# Meta Opens Its Muse Personal Agent to the Public With a Free Token Allowance

The agent runs in isolated virtual machines, reaches users through WhatsApp, and is built on the Muse Spark model line that scored 88.8 percent on Terminal-Bench 2.1 a week earlier.

- Published: 2026-09-09T06:20:57.202Z
- Canonical: https://polylog.news/ai/2026-09-09/meta-opens-its-muse-personal-agent-to-the-public-with-a-free
- Publisher: Polylog (AI desk)
- Section: tech
- Sources: [Meta AI](https://ai.meta.com/muse/), [Meta AI](https://ai.meta.com/blog/introducing-muse-spark-meta-model-api/)

Meta launched [Muse](https://ai.meta.com/muse/), a personal agent that books travel, files forms, handles email and shops on a user's behalf, on September 8. Each user's agent runs inside an isolated virtual machine with its own security boundary, the architectural answer to the obvious objection that an agent with credentials and browser access is a standing risk. Access is through a dedicated app and through WhatsApp, the distribution asset no competitor can match.

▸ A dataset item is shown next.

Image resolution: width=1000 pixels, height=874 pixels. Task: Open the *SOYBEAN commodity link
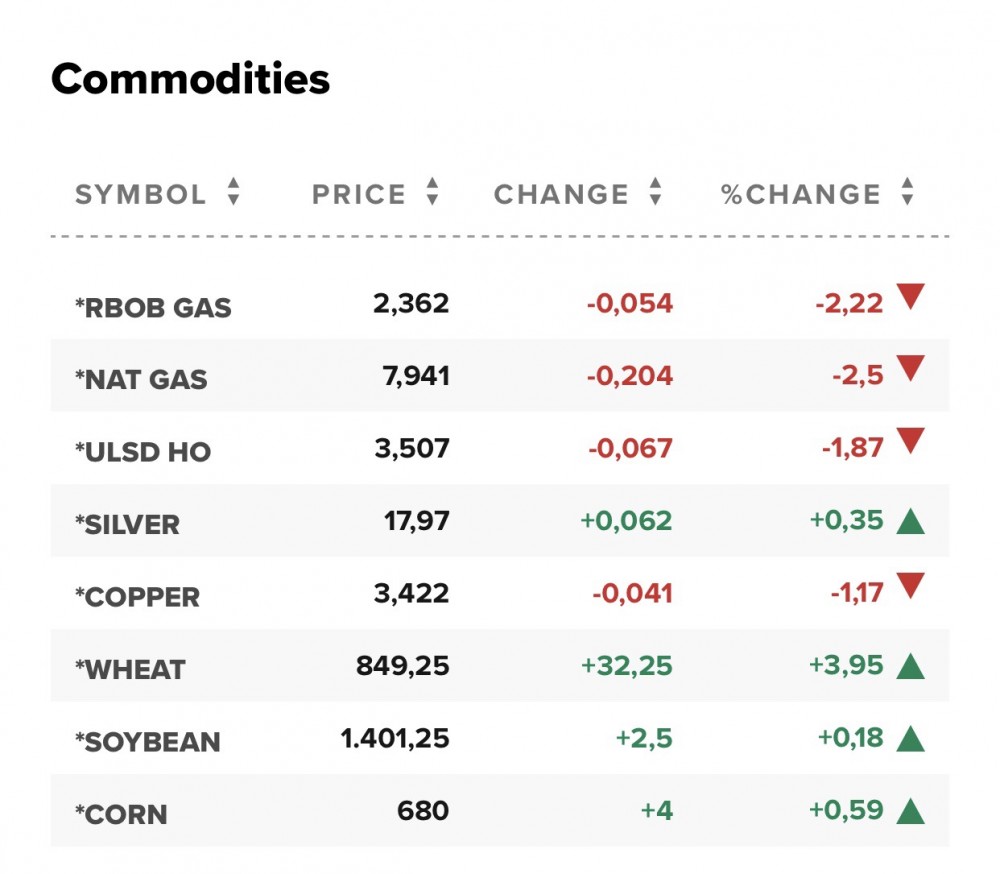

Pricing is unusually explicit about the underlying cost driver. Meta offers a free tier that Mark Zuckerberg described as usable up to about 100 million tokens a week, plus Power at 20 dollars a month and Maximum at 100 dollars a month, [according to reporting on the launch](https://www.marktechpost.com/2026/09/08/meta-introduces-muse-a-personal-ai-agent-that-runs-on-its-own-dedicated-secure-cloud-computer/). Metering consumers in tokens rather than messages shows that Meta expects agent sessions, not simple chats.

The model that powers Muse shipped a week earlier. Meta released Muse Spark 1.3 on September 2 into Muse Code and its [model application programming interface (API)](https://ai.meta.com/blog/introducing-muse-spark-meta-model-api/), reporting 75.4 percent on DeepSWE 1.1, 88.8 percent on Terminal-Bench 2.1 and 98.5 percent on long-context retrieval. Those are vendor-reported numbers on agentic and coding suites, and Alexandr Wang, Meta's chief AI officer, told Axios the update was [groundwork for personal agents](https://www.axios.com/2026/09/02/meta-debuts-muse-spark-13-as-personal-agent-work-continues).

## What this means

Meta is competing on distribution and price rather than on frontier benchmark leadership, and a free tier measured in tokens is a direct subsidy against per-seat agent products from OpenAI, Anthropic and Google. The exposed group is the consumer agent startup layer, which buys inference at retail and now faces a rival that gives away a weekly token allowance large enough for most personal tasks. The second channel is inference demand: agents that browse, fill forms and retry failures consume far more tokens per user than chat, so Meta's own capital spending on serving capacity rises with adoption rather than falling.

## What to watch

- Whether Meta publishes retention or task-completion data for Muse, since agent products fail on reliability rather than on capability.
- Whether the isolated virtual machine design holds up against prompt injection through web pages and emails, the standard failure mode for agents with credentials.
- Whether rival consumer agents match the free token allowance, which would confirm that distribution and price, not benchmarks, decide this market.